For more control over the migration process, you can use the `MigrationManager` directly:

```python
from async_easy_model import MigrationManager, EasyModel
from your_app.models import User, Post

async def check_pending_migrations():
    migration_manager = MigrationManager()
    changes = await migration_manager.detect_model_changes([User, Post])
    
    if changes:
        print("Pending model changes:")
        for model_name, info in changes.items():
            print(f"- {model_name}: {info['status']}")
    else:
        print("All models are up to date.")

async def apply_migrations():
    migration_manager = MigrationManager()
    results = await migration_manager.migrate_models([User, Post])
    
    if results:
        print("Applied migrations:")
        for model_name, operations in results.items():
            print(f"- {model_name}: {len(operations)} operations")
```

## Configuration

EasyModel supports multiple ways to configure your database connection, making it easy to adapt to different environments and requirements.

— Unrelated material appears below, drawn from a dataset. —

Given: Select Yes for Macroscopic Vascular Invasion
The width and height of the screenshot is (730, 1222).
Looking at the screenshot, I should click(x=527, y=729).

### 1. Using Environment Variables

Environment variables provide a secure and flexible way to configure your database connection, especially for production deployments.

For PostgreSQL:
```bash
POSTGRES_USER=your_user
POSTGRES_PASSWORD=your_password
POSTGRES_HOST=localhost
POSTGRES_PORT=5432
POSTGRES_DB=your_database
```

For SQLite:
```bash
SQLITE_FILE=database.db
```

### 2. Using Configuration Methods

Configuration methods provide a programmatic way to set up your database connection, which is often more convenient during development.

For PostgreSQL:
```python
from async_easy_model import db_config

db_config.configure_postgres(
    user="your_user",
    password="your_password",
    host="localhost",
    port="5432",
    database="your_database"
)
```

For SQLite:
```python
from async_easy_model import db_config

db_config.configure_sqlite("database.db")
```

## Examples

For more detailed examples and practical applications, check out the `examples` directory in the repository:

- `examples/relationship_example.py`: Demonstrates the enhanced relationship handling features
- `examples/diario_example.py`: Shows how to use relationship features with diary entries
- `examples/query_methods_example.py`: Shows how to use the query methods with ordering
- `examples/minimal_working_example.py`: Basic example of model definition and CRUD operations
- `examples/simple_auto_detection.py`: Demonstrates automatic relationship detection with SQLite
- `examples/simple_auto_relationship.py`: Shows how to use auto-relationships with explicit definitions
- `examples/comprehensive_auto_rel_example.py`: Comprehensive example with multiple models and relationships

For complete documentation of all features, see the [DOCS.md](DOCS.md) file.

## Contributing

Contributions are welcome! Please feel free to submit a Pull Request.

## License

This project is licensed under the MIT License - see the LICENSE file for details.